Could you substitute "Lasso" for "Magic Wand" wherever it appears in the lines below, keep everything else unchanged, and leave the pictures out of your answer?
# # #
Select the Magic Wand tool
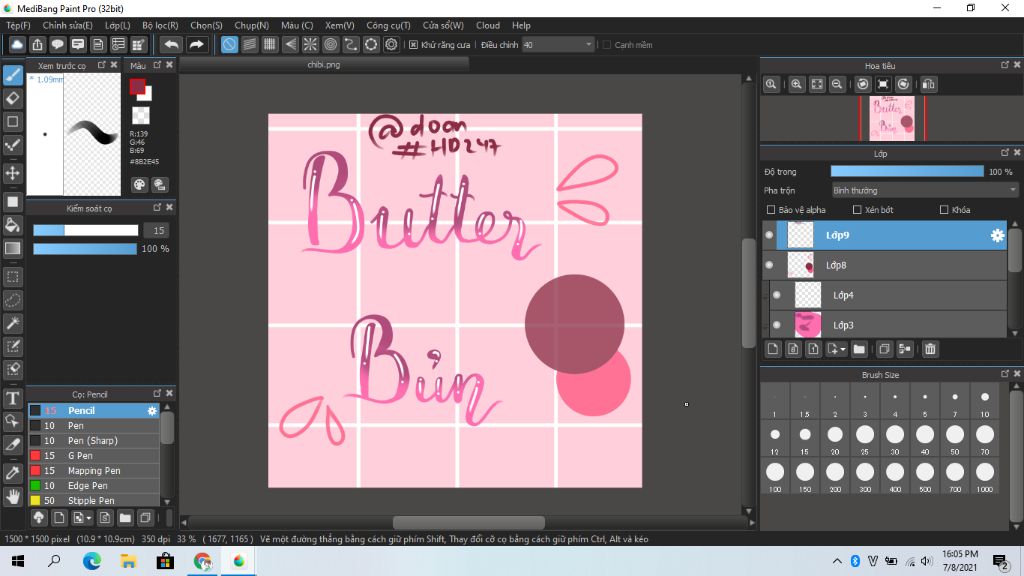The height and width of the screenshot is (576, 1024). click(x=13, y=323)
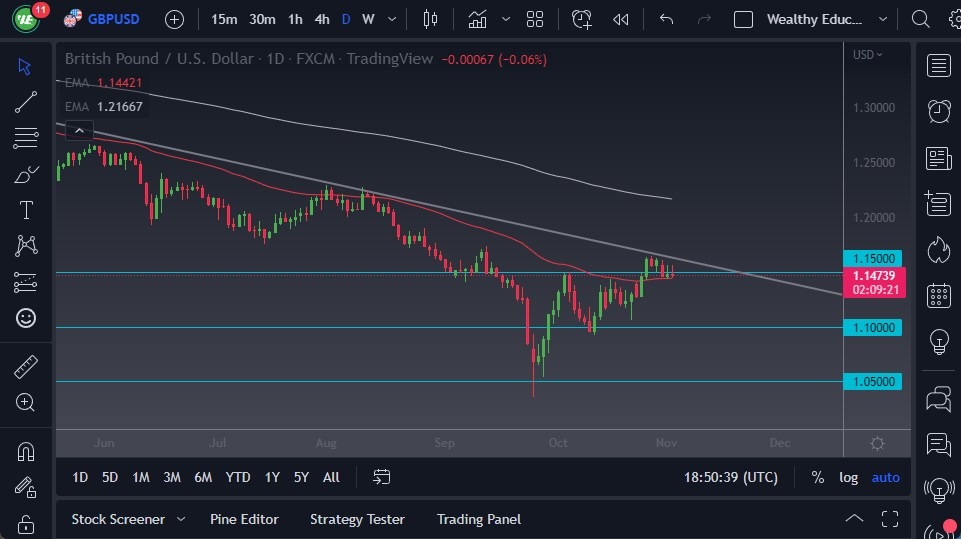This screenshot has height=539, width=961.
Task: Open the USD currency dropdown
Action: (867, 55)
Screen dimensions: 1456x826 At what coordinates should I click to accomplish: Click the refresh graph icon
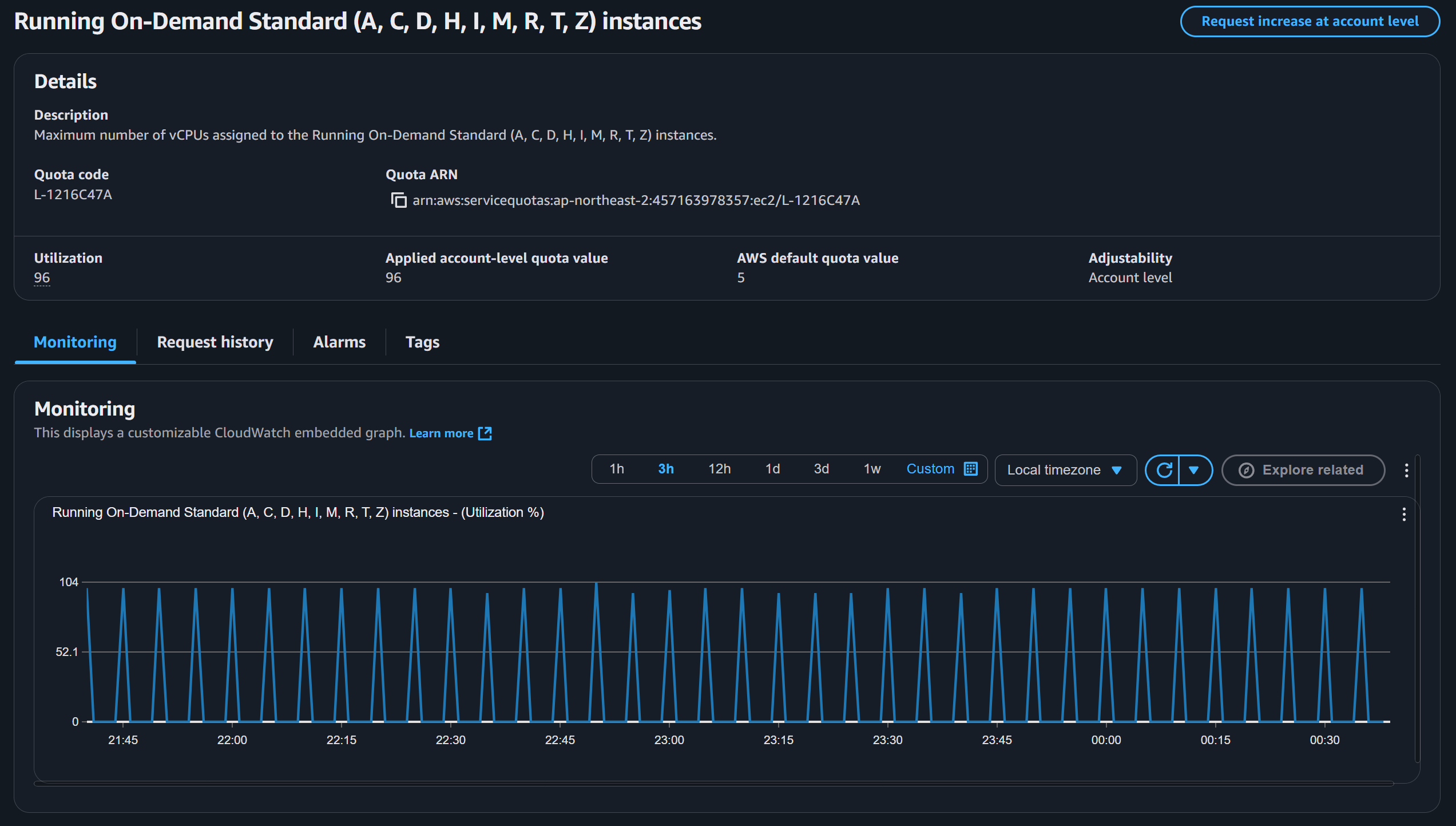(x=1164, y=470)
# # #
▶ _COMPLETE ANSWER_
Select the Lasso tool
The height and width of the screenshot is (576, 1024). click(x=13, y=323)
This screenshot has height=539, width=961.
Task: Open the USD currency dropdown
Action: (867, 55)
Screen dimensions: 1456x826 At what coordinates should I click to accomplish: Click the refresh graph icon
(x=1164, y=470)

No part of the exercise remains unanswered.